New Jersey Transit, the third largest transit system in the U.S., is continuing its efforts to improve customer service by seeking feedback from its rail and bus customers.

NJ Transit trains (Annette Petriccione, Townsquare Media NJ)

In 2011, the agency launched its Scorecard initiative, which  includes an online customer survey that gives riders the chance to rate NJ Transit's overall performance in several areas including communication, rail and bus comfort, parking lot safety and customer service.

Customers are also able to offer suggestions for improvement, which NJ Transit said it uses to make meaningful management decisions.

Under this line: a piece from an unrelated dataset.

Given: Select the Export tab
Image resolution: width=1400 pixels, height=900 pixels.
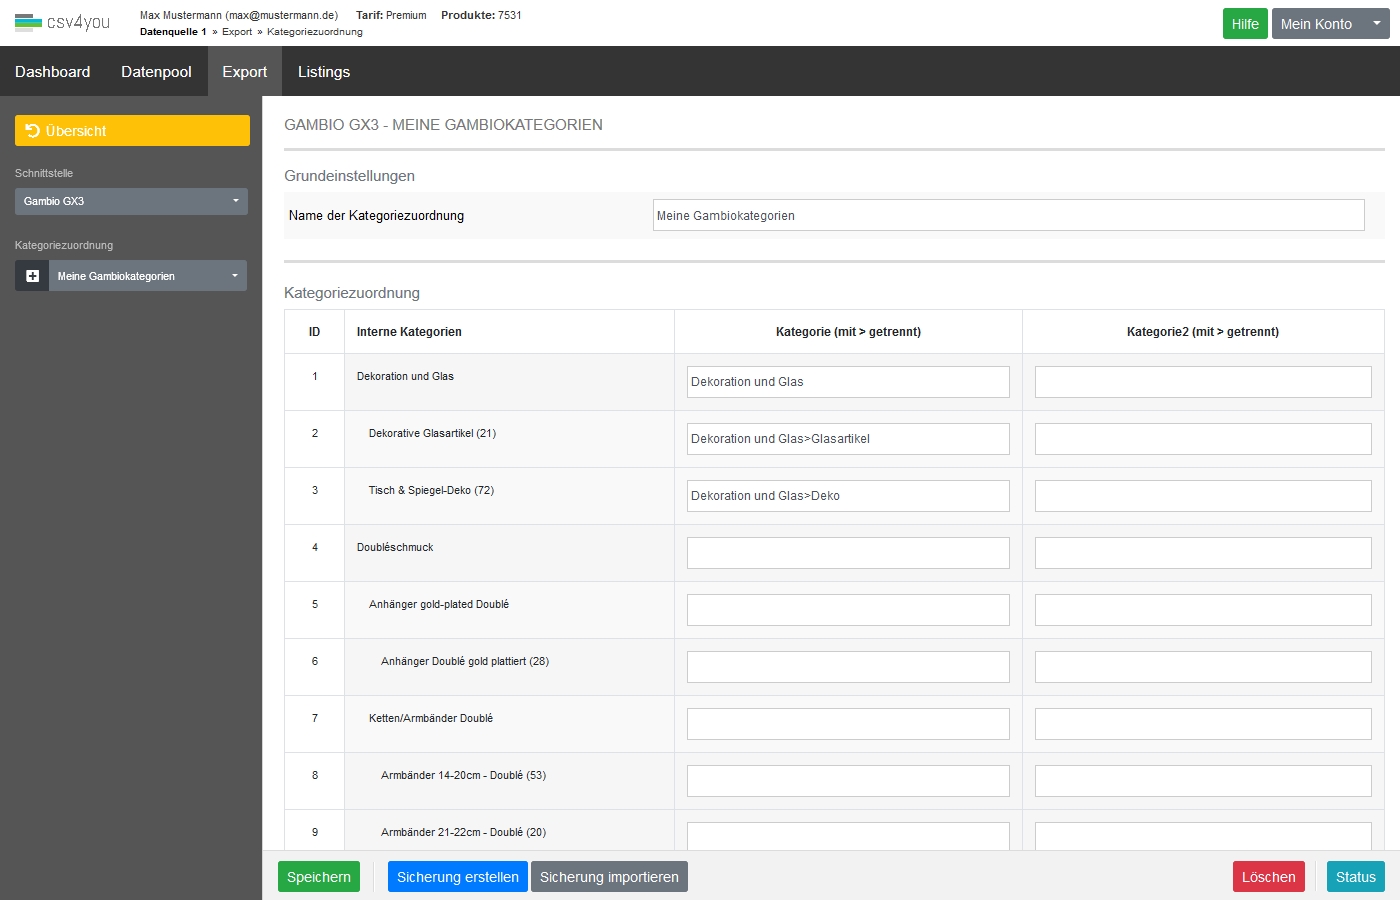Looking at the screenshot, I should click(244, 72).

"Soliciting customer feedback and getting customer satisfaction is now a top priority at NJ Transit. We encourage people to reach out to us with emails and through customer satisfaction surveys. If there's something that we're missing, we want to hear from our customers," said William Smith, a spokesperson for NJ Transit.

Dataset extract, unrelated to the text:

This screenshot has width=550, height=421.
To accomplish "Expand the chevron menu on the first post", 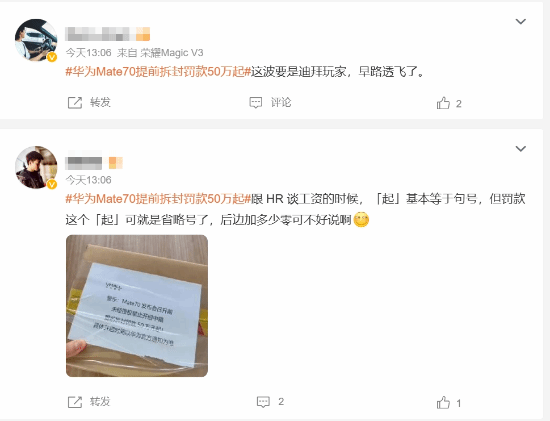I will click(521, 22).
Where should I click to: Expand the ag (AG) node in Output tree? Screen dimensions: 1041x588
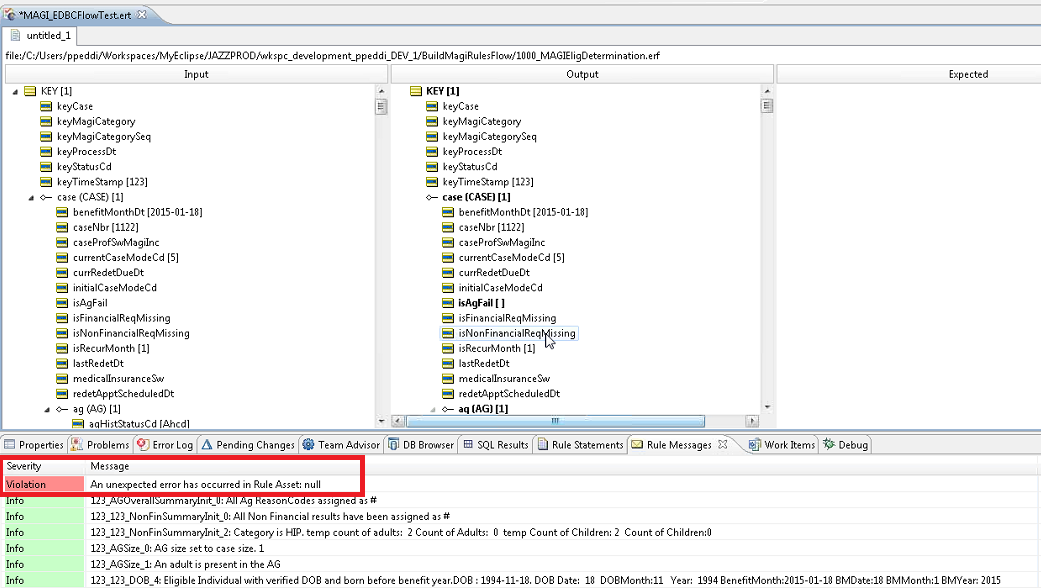(x=435, y=408)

One of the improvements made thanks to the customer service surveys is more accessibility to Wi-Fi.  "A program has been launched to offer Wi-Fi at many train stations across the state. Currently there are 40 rail stations that are on-air, and by the end of the year, another 30 stations will be added to the network," Smith said.

In April 2013, NJ Transit introduced a pilot program for rail customers on the Pascack Valley Line that allowed them to purchase and display tickets using their smartphones.  The app, called MyTix, has since been expanded to include the entire rail system.

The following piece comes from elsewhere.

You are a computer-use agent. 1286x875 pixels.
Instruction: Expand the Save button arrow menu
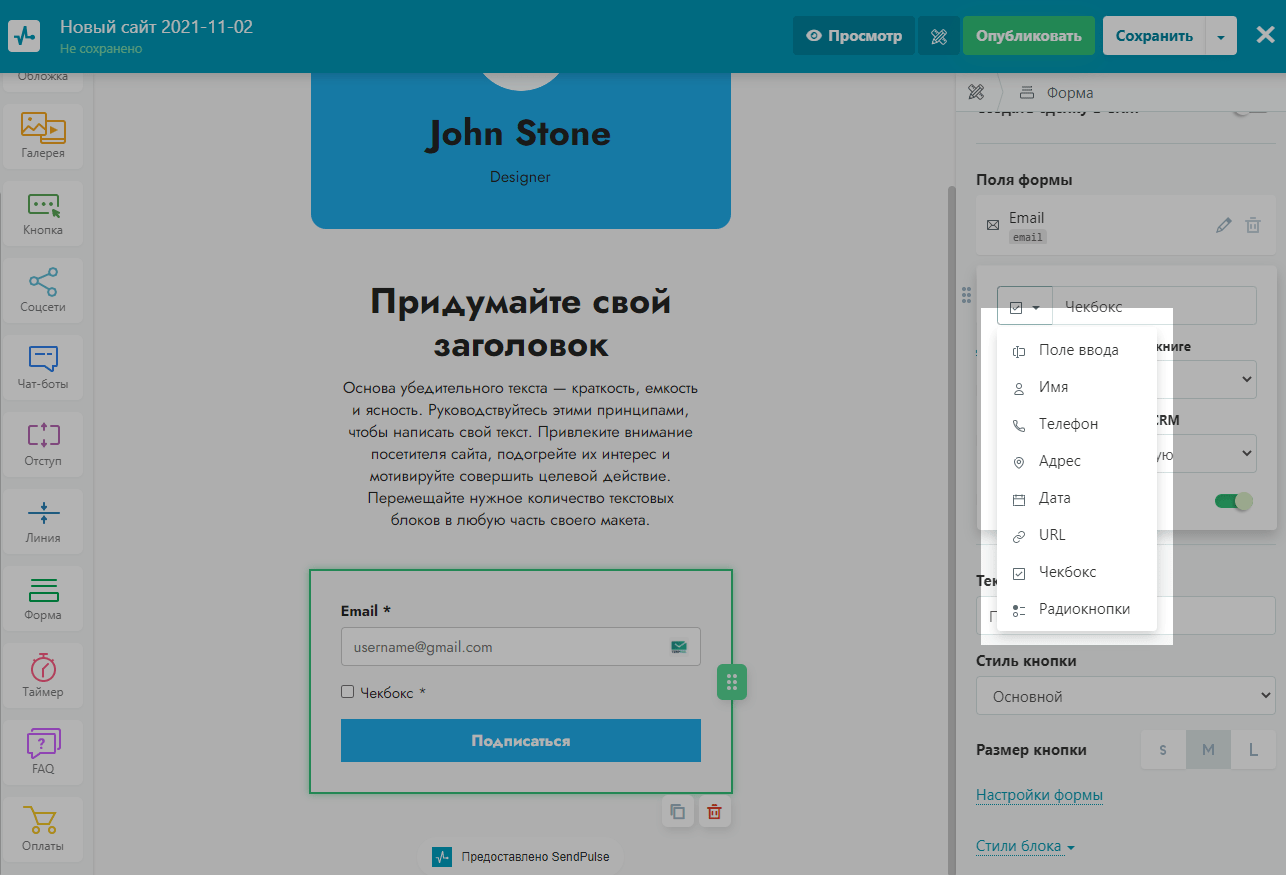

The app was another initiative the agency launched after hearing feedback from customers.

"Instead of going to a ticket vending machine or a ticket window, you simply buy the ticket on your phone. When the conductor comes, you show it to them," Smith said.

The mobile ticketing program was expanded in September to bus routes in South Jersey, and the agency hopes to add it to bus routes in North Jersey as well.

"We've been hearing quite a bit from our customers in the northern part of the state, especially those that go into the Port Authority, to add mobile ticketing along those lines as well, and that's something we're looking to add in the near future," Smith said.

Since September, two million rail tickets have been purchased using MyTix, representing 25 percent of all sales.

NJ Transit's Quiet Commute program also continues to expand to other rail lines, after first launching on Northeast Corridor express trains in Sept. 2010. Trains arriving and departing Hoboken Terminal are the latest to implement the program.

The program requires passengers seated in the first and last rail cars on each peak-period train to refrain from talking on cell phones, disable sound features on laptops, tablets and other devices and maintain low conversations.

"We try to keep a library-type atmosphere," Smith said.

Many customers have also requested additional parking spaces at some train stations, but depending on the town those train stations reside in, that can be a challenge.

"In some areas, it can be limited just because of the infrastructure and existing building that surrounds some of our more established stations," Smith said.

Scorecard results are reported and updated quarterly on njtransit.com.

NJ Transit provides almost 900,000 weekday trips on 240 bus routes, 12 commuter rail lines and three light rail lines.